▶ TEXTE DE L'EXERCICE
##########
Elle précise tout de même que cela ne marche pas forcément à tous les coups, mais si la patiente se détend suffisamment dès les premiers symptômes et arrive à focaliser son attention sur autre chose, cela peut en minimiser l'intensité, voire éviter que l'excitation ne survienne vraiment.
Un travail sur la signification symbolique du symptôme
"D'une manière générale, lorsqu'un symptôme intervient sur la sphère génitale, il faut interroger la sexualité. Dans une perspective psychosomatique, un symptôme n'arrive jamais à un endroit par hasard", estime la spécialiste.
Elle précise du moins qu'il n'y a pas d'hypothèses de travail préétablies, mais qu'un travail sur la signification symbolique du symptôme chez la patiente, au vu de son histoire sexuelle, de ses antécédents médicaux et gynécologiques, peut être effectué.
Il est également important selon elle de travailler sur le stress, les tensions psychiques, et sur les émotions.
Enfin, bien souvent, "les consultations sont des moments de soutien psychologique pour la patiente qui a besoin d'un cadre au sein duquel se confier, sans avoir peur d'être jugée".
La relaxation pour déposer symboliquement le stress
Marjorie Cambier évoque différentes méthodes : la méditation pleine conscience, la relaxation, l'autohypnose, la sophrologie ; des protocoles simples que le praticien peut apprendre facilement à la patiente.
Selon elle, les séances permettent également de déposer symboliquement ce qui stresse et d'éviter de ramener les angoisses à la maison par la suite.
##########
▶ DONNÉES ENREGISTRÉES

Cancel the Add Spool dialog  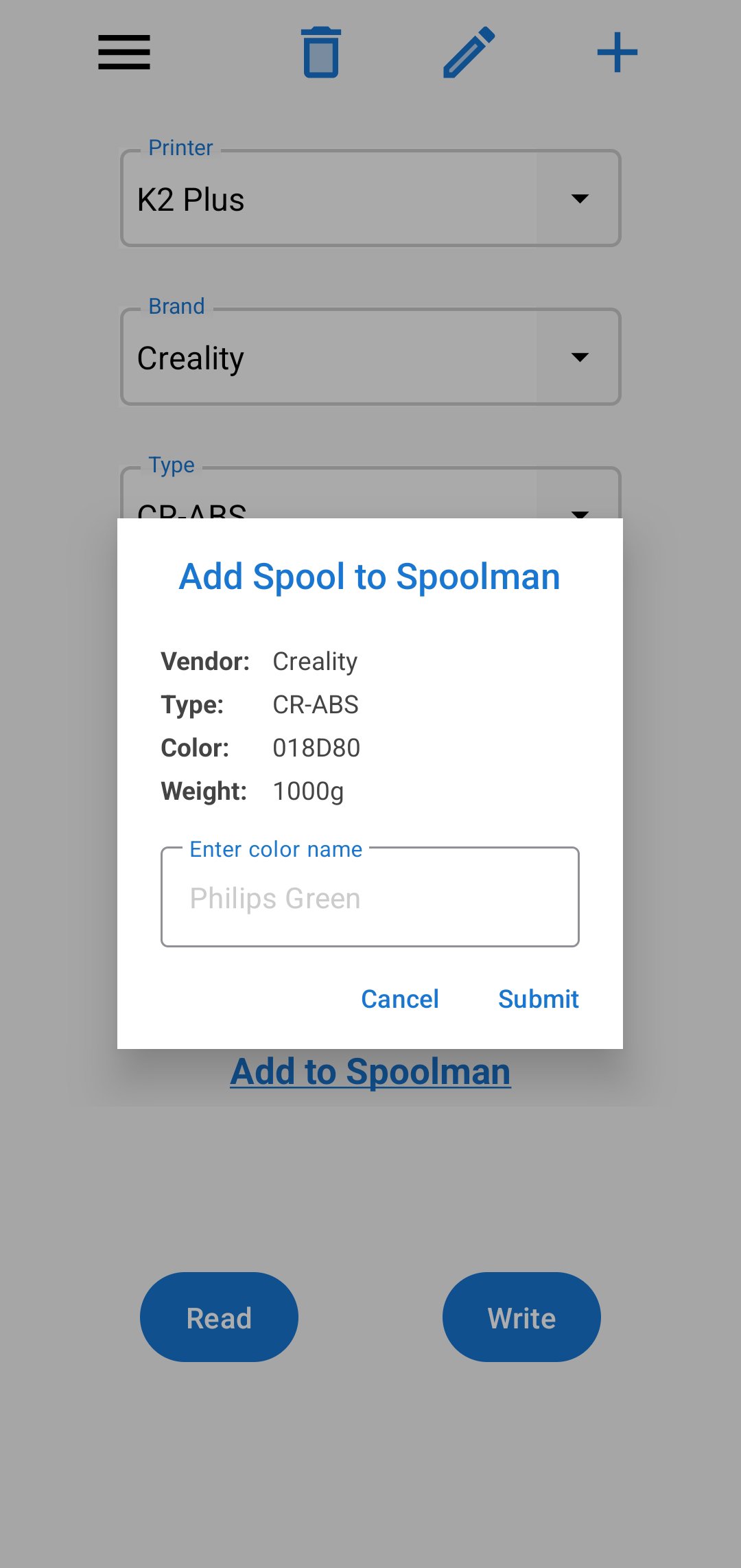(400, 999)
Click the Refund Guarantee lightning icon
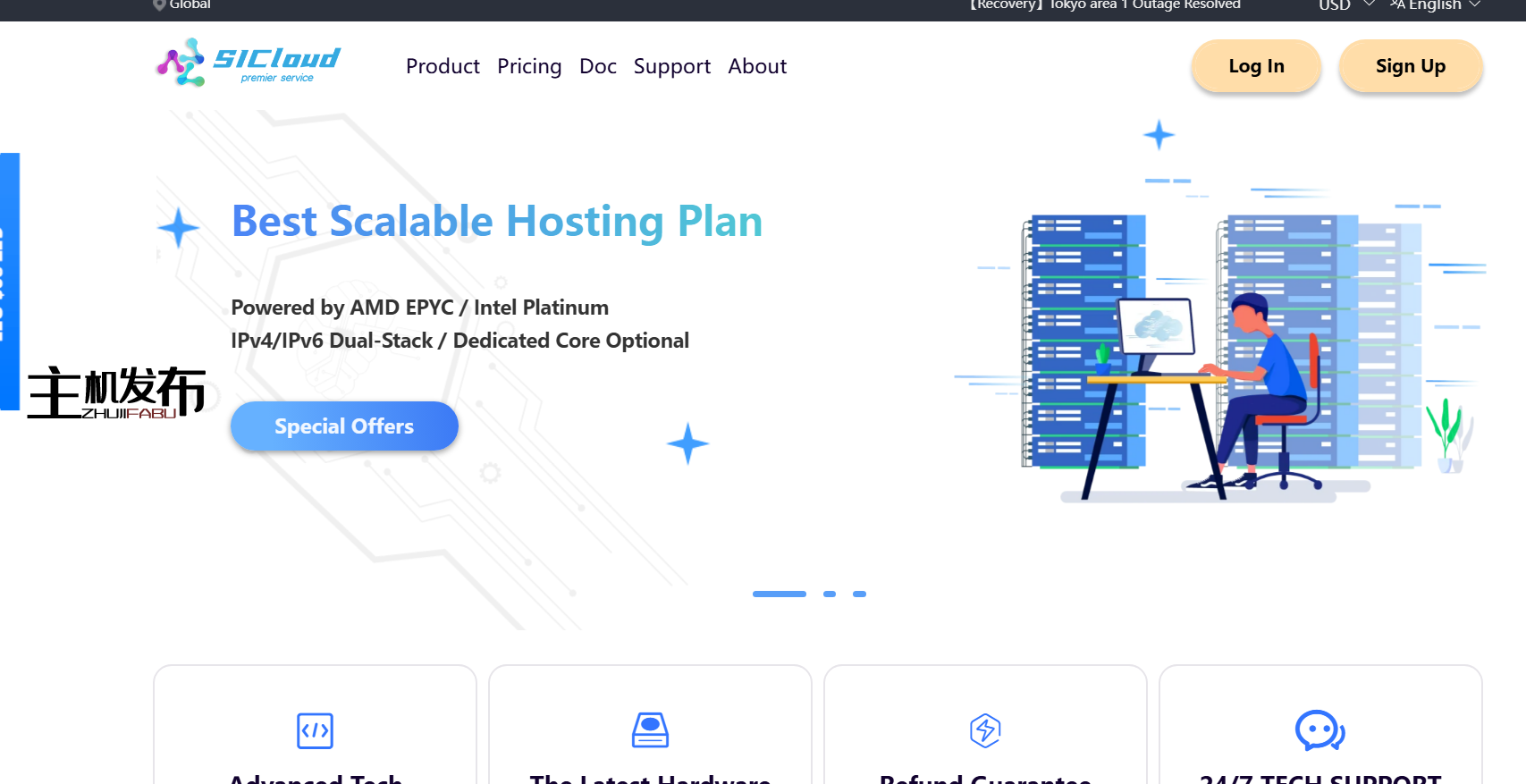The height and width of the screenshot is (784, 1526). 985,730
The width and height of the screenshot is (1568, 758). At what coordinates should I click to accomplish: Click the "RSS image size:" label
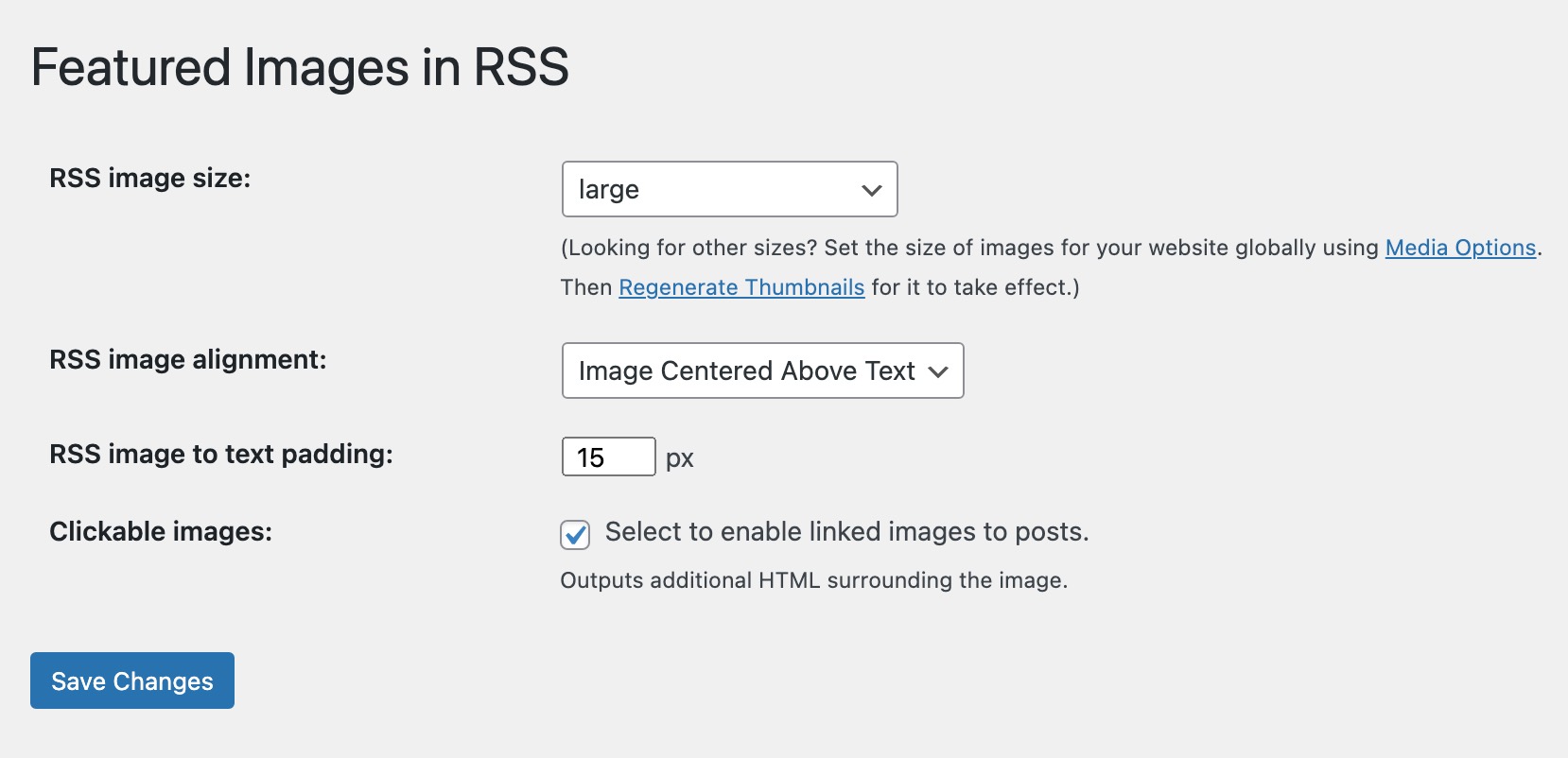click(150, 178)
##########
▶ CONSIGNE
Selon le texte de l'exercice, pour quelle raison faut-il interroger la sexualité lorsqu'un symptôme touche la sphère génitale ? Expliquez-le en une à trois phrases.

▶ VOTRE RÉPONSE
Il faut interroger la sexualité parce que, dans une perspective psychosomatique, un symptôme n'arrive jamais à un endroit par hasard. C'est l'avis qu'exprime la spécialiste.